Ne yazık ki ırkçılık, ülkemizde yaygın bir eğilim. Uygar toplumun en temel ilkelerinden biri olan suç ve cezanın şahsiliği ilkesini hukuk metinlerine yerleştirmeyi başardık, ama bu ilkenin zihniyet dünyamıza da yerleşmesi için ırkçılıkla mücadele şart. Bu mücadelenin etkin bir şekilde yapılabilmesi için de, ırkçılığın kaynaklarının doğru teşhisi gerekiyor.

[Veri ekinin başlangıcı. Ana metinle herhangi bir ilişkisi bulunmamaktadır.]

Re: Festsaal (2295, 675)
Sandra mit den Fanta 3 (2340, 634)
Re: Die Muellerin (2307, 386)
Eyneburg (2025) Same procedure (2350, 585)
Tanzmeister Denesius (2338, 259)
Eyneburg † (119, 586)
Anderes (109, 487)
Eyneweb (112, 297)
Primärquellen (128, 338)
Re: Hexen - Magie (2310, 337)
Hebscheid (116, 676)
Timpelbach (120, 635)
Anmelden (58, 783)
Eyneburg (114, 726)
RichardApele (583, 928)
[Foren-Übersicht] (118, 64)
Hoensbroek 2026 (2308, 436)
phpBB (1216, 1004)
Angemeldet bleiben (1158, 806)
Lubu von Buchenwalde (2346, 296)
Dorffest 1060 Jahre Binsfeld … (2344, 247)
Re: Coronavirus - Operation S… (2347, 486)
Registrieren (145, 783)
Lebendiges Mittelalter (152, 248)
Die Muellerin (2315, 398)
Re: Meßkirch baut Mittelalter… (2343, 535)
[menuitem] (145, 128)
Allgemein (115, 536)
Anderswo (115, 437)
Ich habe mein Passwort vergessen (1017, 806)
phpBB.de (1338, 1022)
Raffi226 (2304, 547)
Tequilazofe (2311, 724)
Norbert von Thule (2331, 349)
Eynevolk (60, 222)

Önce şunu belirtelim: Kişinin etnik ya da dinsel kimliği, kişiliğinin ayrılmaz bir parçasıdır. Her fert, etnik ya da dinsel kimliğinden gurur duyabilir. Her ferdin etnik ya da dinsel kimliği saygı görmelidir. Ne var ki etnik ya da dinsel kimliğe bağlılık, öteki etnik veya dinsel kimlikleri aşağı görmeye, etnik veya dinsel gruplar arasında çatışmayı tahrike yöneldiği, hele bütün tarihi etnik ya da dinsel kimlikler arasında kavga olarak yorumlamaya vardığı zaman, ırkçılığa dönüşür. Türkiye’deki ırkçılık tezahürlerinin kaynağında etnik ya da dinsel milliyetçilik olduğu muhakkak.

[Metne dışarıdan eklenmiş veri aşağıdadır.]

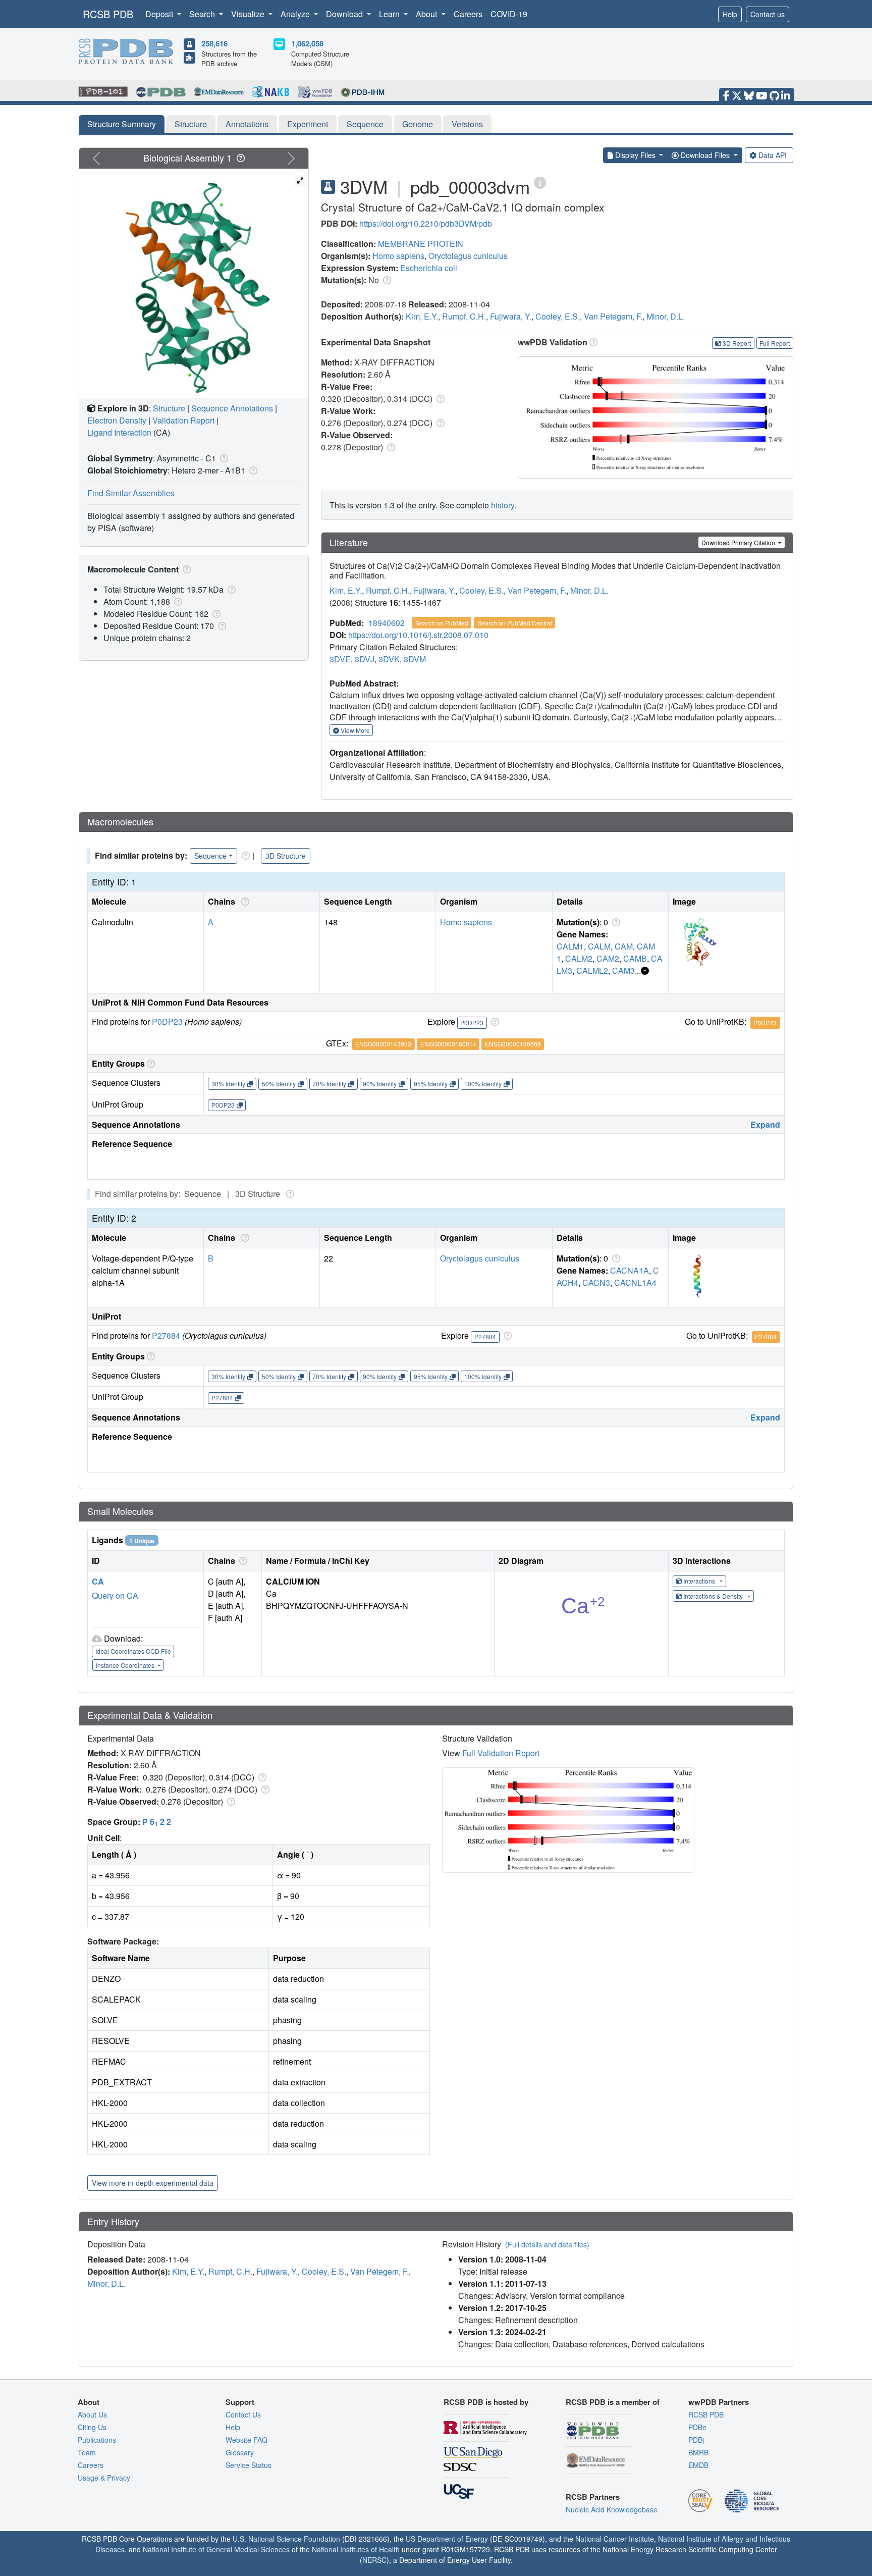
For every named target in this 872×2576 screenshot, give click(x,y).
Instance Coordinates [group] (126, 1665)
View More (354, 730)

Türkiye’de yaygın etnik ve dinsel milliyetçi zihniyete göre, Yahudiler her zaman kötü ve haksız, Müslümanlar ise her zaman iyi ve haklıdır. Bu zihniyet, Yahudilerin hemen her ülkede uğradıkları haksızlıkları, maruz kaldıkları ayrımcılığı görmeyi reddeder. İsrail ile Filistin arasındaki çatışmayı Yahudilerle Müslümanlar arasında bir kavga olarak anlar. Yahudilerin aralarındaki ayrımları, İsrail’in politikalarını tasvip edenlerle etmeyenler, İsrail’de barıştan yana olanlarla olmayanlar arasındaki farkı görmezden gelir. Yahudileri toptan mahkum eder. Bunun içindir ki Sivasspor’da oynayan İsrailli futbolcu Balili, İsrail’in devlet terörizminden şahsen sorumlu tutularak, olmadık hakaretlere maruz kalır.

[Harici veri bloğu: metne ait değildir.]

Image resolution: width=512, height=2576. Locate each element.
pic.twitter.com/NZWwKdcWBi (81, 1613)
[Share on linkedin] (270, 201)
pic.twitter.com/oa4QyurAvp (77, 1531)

Irkçılıkla mücadele ancak, yeryüzündeki kavganın milletler ya da dinler arasında değil, bir yanda hak, hukuk ve adaletten yana olanlar ile öte yanda haksızlık, hukuksuzluk ve adaletsizliği savunanlar arasında olduğunun herkesçe anlaşılmasıyla kazanılabilir. Bu mücadelede sorumluluk herkesten önce hükümetlere düşer.